Figure of Artemis, with short tunic and winds wept mantle, the Greek goddess of the hunt and wild animals.
CULTURE: Myrina (Hellenistic)
PERIOD: 200 BCE – 100 BCE
MATERIAL: terracotta
DIMENSIONS: 25 x 13 x 8.3 cm
COLLECTION: Freud, Sigmund
The goddess Artemis, huntress and patroness of wild creatures, is recognizable by her hunting dress of short tunic, mantle, and boots with turned down flaps. She is shown in rapid movement to the right, her right arm flung out ahead, while her left, wrapped in the mantle, hangs at her side.
This clay figure is red and coarsely modelled. It was once decorated with white slip, which only remains in small patches now. Rose-madder was used on the mantle, which gives the figure its distinctive pink-hued colour in places. This Artemis was made in two moulds, front and back, with the join visible along the sides. The back has not been neglected, it is fully moulded with a large vent, or hole, allowing it to be supported upright.

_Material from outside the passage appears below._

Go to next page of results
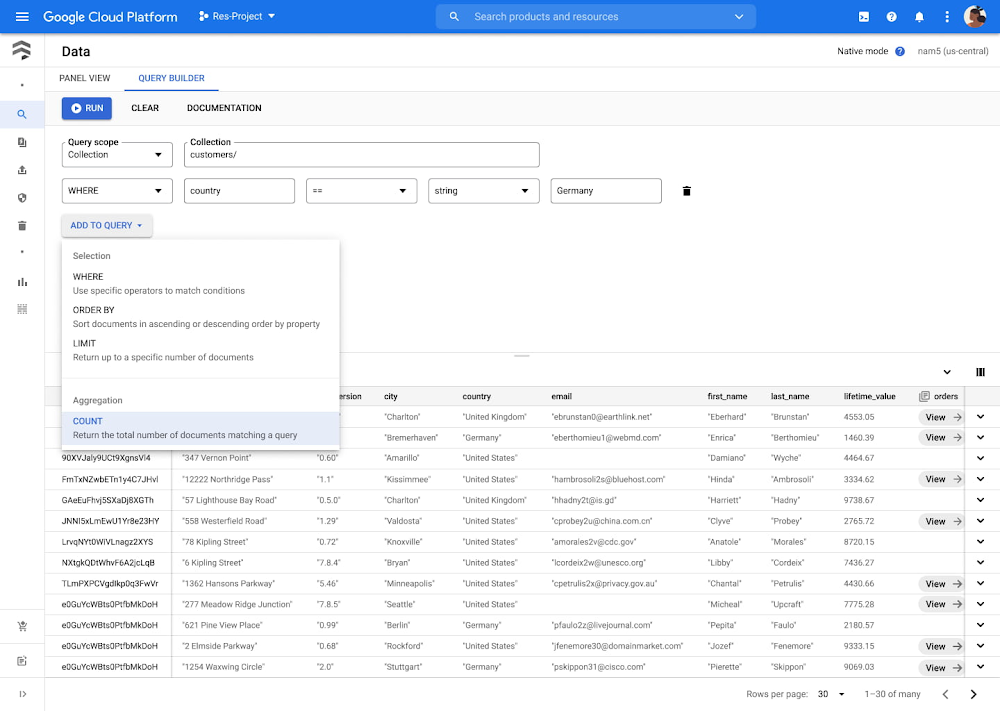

Images of androgynous, childless women intrigued Freud. Artemis, like the Athena figure in Freud’s collection, is chaste and masculinized. Both are virgin goddesses of aggression: Artemis is the goddess of the hunt, armed with arrows; Athena is goddess of war (as well as a goddess of wisdom) and holds a spear.
Freud’s Artemis has lost her arms, much like his Athena figure had lost her spear. Freud linked his theories of castration and phallic envy to Athena’s ‘missing’ spear, though this is not applicable to the original legend of Artemis and her band of women hunters.